Ignoring every picture, return the lines of the listing below word for word, from the line that holds "This screenshot has height=529, width=706." through the line that holds "the dashed asteroid".

• [Entries provided]:
----

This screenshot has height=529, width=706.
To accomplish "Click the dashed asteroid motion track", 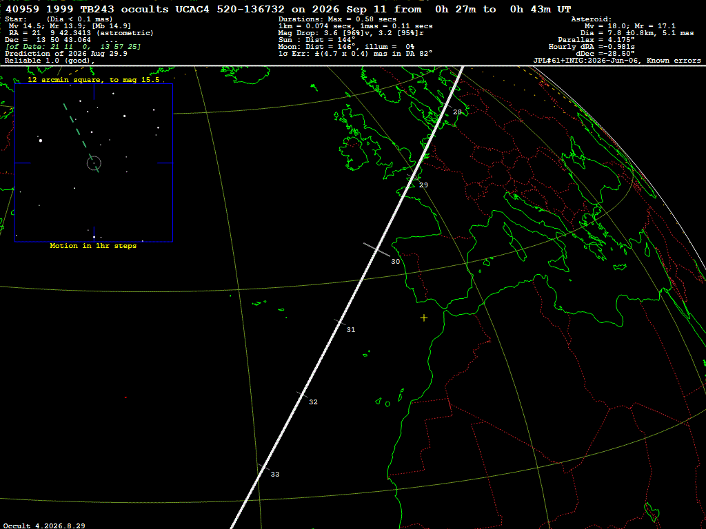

----

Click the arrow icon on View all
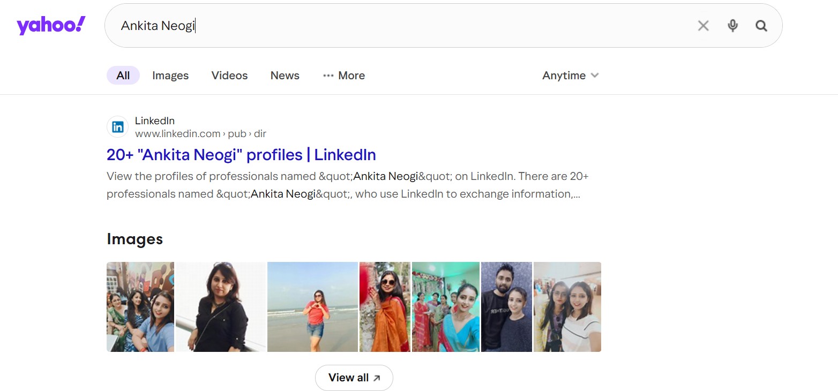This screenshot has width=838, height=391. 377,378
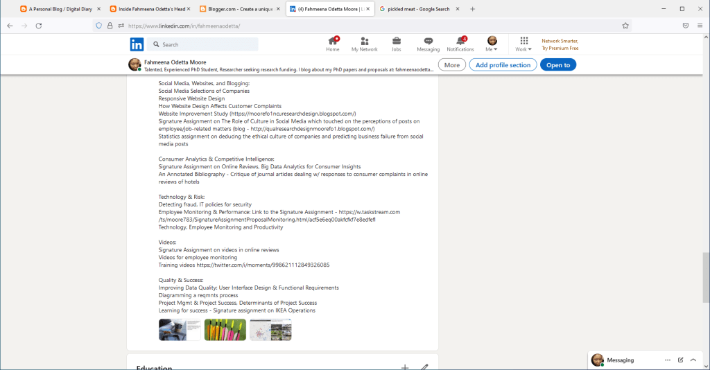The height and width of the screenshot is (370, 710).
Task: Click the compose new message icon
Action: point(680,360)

----

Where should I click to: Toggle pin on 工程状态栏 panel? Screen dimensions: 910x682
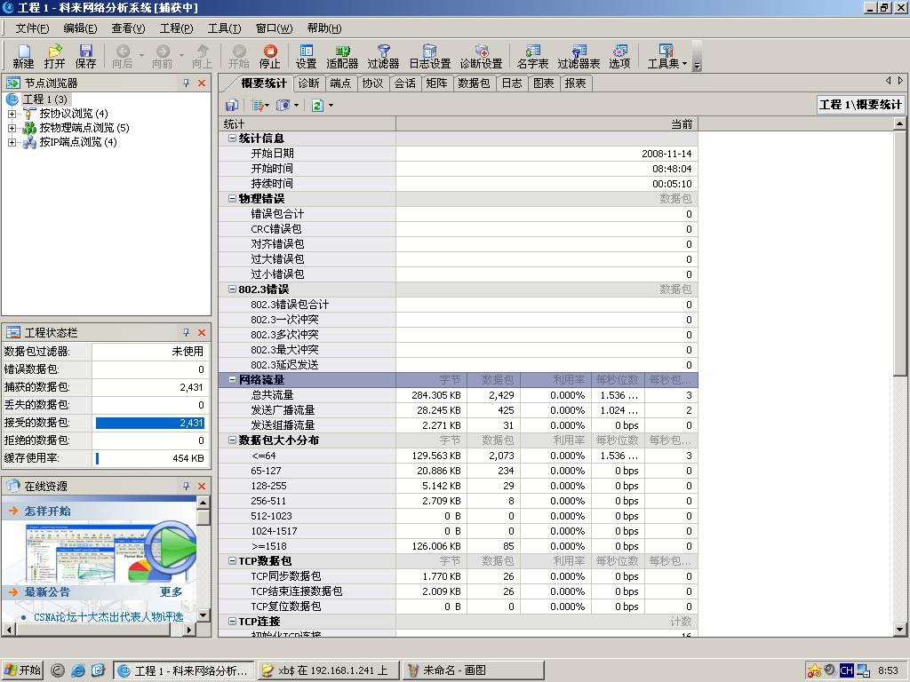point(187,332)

----

• [Solved exercise]:
This screenshot has height=529, width=706.
To accomplish "Click the dashed asteroid motion track", 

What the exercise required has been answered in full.